Idea: Let Your Customers Read Blogs Written By Your Salespeople
- Customers will feel special (always a good thing).
- Customers will learn about your company in an authentic voice from the people whose main concern is helping your company make money (so they can make money)—not a bad motivation for creating positive content.
- Salespeople enjoy the process and feel good about being able to be in touch with customers more frequently.
- Your customers are so in touch with you that they think of you instantly when a colleague needs a referral for your product or service.
- Your customers feel so attached to you (through your sales reps) that they don't hesitate to share important information about developments in their own company—which means you can become proactive (perhaps way ahead of the competition) about responding to their needs.
- Your customers become even more excited about your R&D process and are more willing to help test new products/services.
- Your customers complain less because they really know and trust your processes and are more inclined to be understanding about any glitches in service or problems with products.
- How might you control any tendency for salespeople to write content that might appear negative?
- How might you let go of any fear that someone will say too much?
- What review process might you institute so that trade secrets and other intellectual property items are protected—clearly understood as off-limits for blog content?
Remember… your salespeople are out there with your customers every day—in their offices and plants and at conferences and in hotels. You have even less control over what they say in those situations than you do in a blog, so think trust.
A recent Harvard Business Review article recounted how the CEO of a midsize corporation stood up at a big company meeting to introduce a new product they'd developed, only to find that most of the audience already knew about it.
Because they'd been reading the blog of one of the company's junior associates—who chronicled the progress of the development. Not surprisingly, HBR heralded this as a wakeup call to corporate marketing folks.
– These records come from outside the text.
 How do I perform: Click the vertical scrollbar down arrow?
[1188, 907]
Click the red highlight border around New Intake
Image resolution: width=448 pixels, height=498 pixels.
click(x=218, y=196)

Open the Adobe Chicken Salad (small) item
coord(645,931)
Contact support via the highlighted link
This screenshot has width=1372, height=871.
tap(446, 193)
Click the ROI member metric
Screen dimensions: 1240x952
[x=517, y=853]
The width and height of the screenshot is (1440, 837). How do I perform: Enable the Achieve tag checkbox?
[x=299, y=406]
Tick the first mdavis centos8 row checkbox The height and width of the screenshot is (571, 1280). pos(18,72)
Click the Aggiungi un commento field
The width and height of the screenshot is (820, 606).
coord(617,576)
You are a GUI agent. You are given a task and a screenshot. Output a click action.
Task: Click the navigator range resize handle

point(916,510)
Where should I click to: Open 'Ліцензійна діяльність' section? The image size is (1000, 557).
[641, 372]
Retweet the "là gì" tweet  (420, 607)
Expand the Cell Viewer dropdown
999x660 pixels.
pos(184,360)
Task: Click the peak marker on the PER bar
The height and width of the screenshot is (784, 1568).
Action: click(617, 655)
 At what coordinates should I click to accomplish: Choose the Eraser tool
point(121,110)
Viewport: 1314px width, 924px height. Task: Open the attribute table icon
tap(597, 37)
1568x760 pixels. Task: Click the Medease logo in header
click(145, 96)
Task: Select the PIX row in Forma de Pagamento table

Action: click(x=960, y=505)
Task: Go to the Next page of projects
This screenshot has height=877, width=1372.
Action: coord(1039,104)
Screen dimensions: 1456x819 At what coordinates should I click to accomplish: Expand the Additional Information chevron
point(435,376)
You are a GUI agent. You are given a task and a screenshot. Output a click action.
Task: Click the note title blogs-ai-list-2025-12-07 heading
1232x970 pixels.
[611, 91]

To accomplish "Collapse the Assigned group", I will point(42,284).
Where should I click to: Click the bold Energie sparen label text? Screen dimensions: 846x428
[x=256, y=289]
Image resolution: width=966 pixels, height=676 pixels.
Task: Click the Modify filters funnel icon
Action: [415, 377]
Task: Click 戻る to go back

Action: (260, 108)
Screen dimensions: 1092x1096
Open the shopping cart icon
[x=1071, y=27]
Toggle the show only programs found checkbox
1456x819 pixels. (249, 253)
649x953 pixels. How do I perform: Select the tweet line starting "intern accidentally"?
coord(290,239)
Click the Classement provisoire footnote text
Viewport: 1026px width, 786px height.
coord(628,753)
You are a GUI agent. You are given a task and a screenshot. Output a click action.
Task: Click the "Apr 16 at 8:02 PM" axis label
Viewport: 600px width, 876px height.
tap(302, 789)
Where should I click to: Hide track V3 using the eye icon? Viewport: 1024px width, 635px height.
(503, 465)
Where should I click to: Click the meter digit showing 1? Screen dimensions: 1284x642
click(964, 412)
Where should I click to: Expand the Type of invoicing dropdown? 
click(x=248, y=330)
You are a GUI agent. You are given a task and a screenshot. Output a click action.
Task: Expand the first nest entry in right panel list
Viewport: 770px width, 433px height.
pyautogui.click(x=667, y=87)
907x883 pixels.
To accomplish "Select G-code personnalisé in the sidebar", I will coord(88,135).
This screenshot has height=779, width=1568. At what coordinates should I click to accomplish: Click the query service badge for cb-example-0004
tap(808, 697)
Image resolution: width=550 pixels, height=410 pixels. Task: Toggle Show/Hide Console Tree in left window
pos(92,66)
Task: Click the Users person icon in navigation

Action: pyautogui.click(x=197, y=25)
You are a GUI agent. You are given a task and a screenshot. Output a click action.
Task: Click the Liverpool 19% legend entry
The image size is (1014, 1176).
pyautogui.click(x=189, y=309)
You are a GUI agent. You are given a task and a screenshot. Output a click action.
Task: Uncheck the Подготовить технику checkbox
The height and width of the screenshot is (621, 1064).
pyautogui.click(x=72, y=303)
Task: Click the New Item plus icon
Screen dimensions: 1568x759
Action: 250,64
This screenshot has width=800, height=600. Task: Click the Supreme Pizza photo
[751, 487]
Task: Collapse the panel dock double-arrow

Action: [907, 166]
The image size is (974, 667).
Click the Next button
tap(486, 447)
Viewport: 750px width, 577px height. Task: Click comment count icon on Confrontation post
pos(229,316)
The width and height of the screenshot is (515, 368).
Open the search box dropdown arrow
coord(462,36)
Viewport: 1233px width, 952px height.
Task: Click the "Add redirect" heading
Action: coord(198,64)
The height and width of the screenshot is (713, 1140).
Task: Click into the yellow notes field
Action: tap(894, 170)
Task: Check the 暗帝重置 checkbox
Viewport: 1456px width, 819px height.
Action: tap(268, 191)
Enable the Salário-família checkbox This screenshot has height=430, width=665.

The effectiveness of blogging as a marketing tool is no longer in doubt. In addition to all the advantages of a newsletter, it has the added power of the fact that people choose to come to it and read it.
More than three billion blog pages are indexed on the Google search engine, yet people will find yours if it's a topic of interest. What's more, they'll pass the word to others! That's virtually free promotion and the kind of unsolicited third-party endorsements every business owner dreams of.
Calculate the potential gain—both to your company and to your customers—against the potential risks. Be creative about ways to minimize or eliminate perceived risks.
Once you've developed confidence in the power of sales blogging and are comfortable with the process your people follow, don't hesitate to expand your target audiences to include vendors, trade and business editors and all prospects.
No matter what size your business, this new Internet tool is a mighty one. Don't waste any more time.